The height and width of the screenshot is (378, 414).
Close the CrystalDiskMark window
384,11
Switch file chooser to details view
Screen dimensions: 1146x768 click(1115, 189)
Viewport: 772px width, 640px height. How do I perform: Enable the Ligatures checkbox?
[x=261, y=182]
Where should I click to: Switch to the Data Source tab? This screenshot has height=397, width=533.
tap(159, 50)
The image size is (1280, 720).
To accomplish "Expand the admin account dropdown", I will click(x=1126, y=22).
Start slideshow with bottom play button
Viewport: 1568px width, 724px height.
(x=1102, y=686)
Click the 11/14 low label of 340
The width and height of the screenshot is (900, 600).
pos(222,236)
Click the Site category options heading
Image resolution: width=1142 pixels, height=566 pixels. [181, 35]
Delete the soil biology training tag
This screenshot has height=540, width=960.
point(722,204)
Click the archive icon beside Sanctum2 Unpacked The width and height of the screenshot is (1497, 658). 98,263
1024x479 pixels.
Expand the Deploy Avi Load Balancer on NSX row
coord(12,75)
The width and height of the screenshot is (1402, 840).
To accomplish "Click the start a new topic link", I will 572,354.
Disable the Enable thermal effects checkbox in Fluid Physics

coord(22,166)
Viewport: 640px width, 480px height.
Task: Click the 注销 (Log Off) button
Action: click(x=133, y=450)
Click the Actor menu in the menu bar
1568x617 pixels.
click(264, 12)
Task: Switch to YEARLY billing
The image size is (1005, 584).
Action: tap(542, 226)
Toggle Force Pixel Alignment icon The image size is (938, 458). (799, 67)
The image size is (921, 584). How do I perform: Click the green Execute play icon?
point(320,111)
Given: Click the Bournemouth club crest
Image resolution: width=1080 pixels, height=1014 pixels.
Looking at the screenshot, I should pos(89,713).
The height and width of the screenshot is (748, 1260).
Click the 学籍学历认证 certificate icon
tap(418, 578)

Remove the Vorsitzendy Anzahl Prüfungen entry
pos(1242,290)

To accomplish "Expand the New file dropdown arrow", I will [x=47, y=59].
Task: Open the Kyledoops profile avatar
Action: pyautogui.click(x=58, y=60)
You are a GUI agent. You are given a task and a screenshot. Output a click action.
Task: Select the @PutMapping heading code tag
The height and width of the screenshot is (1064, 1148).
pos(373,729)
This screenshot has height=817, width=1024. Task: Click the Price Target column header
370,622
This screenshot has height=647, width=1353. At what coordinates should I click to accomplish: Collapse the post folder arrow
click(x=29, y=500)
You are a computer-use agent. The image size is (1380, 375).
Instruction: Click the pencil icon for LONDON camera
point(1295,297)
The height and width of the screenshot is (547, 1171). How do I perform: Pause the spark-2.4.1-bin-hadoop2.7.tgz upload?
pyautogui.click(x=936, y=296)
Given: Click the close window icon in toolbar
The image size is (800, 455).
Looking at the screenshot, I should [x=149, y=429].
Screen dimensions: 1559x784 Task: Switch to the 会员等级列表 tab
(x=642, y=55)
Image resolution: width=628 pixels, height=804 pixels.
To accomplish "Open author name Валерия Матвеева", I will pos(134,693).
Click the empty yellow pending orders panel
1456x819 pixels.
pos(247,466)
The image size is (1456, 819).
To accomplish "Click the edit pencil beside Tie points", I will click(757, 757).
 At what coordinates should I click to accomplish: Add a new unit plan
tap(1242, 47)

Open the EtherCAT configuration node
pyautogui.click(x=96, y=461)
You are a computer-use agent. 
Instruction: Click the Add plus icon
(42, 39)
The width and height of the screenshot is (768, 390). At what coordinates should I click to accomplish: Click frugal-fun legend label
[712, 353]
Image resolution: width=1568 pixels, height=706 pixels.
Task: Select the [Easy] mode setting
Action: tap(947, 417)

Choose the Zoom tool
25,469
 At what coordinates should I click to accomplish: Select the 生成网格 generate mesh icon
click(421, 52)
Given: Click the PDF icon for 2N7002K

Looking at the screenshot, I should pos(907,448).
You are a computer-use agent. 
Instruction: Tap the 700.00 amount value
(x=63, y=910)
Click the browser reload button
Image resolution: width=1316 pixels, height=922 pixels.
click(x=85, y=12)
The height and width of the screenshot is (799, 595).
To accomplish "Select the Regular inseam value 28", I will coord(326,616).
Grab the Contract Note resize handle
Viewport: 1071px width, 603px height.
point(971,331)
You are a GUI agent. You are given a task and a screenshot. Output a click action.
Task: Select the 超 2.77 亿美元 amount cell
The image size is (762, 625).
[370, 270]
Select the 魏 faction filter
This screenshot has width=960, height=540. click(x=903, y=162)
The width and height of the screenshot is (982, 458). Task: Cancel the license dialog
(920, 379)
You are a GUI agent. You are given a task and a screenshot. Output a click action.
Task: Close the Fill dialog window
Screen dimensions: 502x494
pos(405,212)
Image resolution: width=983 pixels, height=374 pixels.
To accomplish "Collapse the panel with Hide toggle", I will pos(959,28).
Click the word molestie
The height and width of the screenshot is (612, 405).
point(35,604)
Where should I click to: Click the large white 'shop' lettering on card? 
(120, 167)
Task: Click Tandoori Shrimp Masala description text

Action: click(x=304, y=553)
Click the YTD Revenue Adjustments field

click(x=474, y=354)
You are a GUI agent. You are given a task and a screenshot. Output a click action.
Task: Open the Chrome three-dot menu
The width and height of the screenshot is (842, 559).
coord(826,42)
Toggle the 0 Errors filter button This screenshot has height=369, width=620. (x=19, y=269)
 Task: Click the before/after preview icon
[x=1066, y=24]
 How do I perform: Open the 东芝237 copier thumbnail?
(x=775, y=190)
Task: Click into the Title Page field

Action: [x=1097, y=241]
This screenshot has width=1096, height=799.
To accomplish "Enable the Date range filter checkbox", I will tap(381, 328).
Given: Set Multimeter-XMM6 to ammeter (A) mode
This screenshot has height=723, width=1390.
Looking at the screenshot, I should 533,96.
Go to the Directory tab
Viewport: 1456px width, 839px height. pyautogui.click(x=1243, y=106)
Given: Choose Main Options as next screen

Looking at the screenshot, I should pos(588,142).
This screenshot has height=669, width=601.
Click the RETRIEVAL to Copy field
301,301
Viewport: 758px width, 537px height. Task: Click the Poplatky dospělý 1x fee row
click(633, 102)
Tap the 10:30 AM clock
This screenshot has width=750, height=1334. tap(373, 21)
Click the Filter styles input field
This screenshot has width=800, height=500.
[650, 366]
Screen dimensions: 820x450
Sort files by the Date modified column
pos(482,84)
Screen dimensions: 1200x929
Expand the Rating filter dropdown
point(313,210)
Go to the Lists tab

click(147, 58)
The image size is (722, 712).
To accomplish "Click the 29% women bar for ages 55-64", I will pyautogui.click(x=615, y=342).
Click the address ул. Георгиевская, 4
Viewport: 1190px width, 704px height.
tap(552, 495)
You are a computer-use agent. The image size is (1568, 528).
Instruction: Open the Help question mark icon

[Given instruction]:
Put the rows from the line with "Task: Click Tandoori" to the line with "Viewport: 1456px width, 839px" into a numbered list, one line per number, with the blank lines dropped.

[Answer in full]:
1. Task: Click Tandoori Shrimp Masala description text
2. Action: click(x=304, y=553)
3. Click the YTD Revenue Adjustments field
4. click(x=474, y=354)
5. You are a GUI agent. You are given a task and a screenshot. Output a click action.
6. Task: Open the Chrome three-dot menu
7. The width and height of the screenshot is (842, 559).
8. coord(826,42)
9. Toggle the 0 Errors filter button This screenshot has height=369, width=620. (x=19, y=269)
10.  Task: Click the before/after preview icon
11. [x=1066, y=24]
12.  How do I perform: Open the 东芝237 copier thumbnail?
13. (x=775, y=190)
14. Task: Click into the Title Page field
15. Action: [x=1097, y=241]
16. This screenshot has width=1096, height=799.
17. To accomplish "Enable the Date range filter checkbox", I will tap(381, 328).
18. Given: Set Multimeter-XMM6 to ammeter (A) mode
19. This screenshot has height=723, width=1390.
20. Looking at the screenshot, I should 533,96.
21. Go to the Directory tab
22. Viewport: 1456px width, 839px height. pyautogui.click(x=1243, y=106)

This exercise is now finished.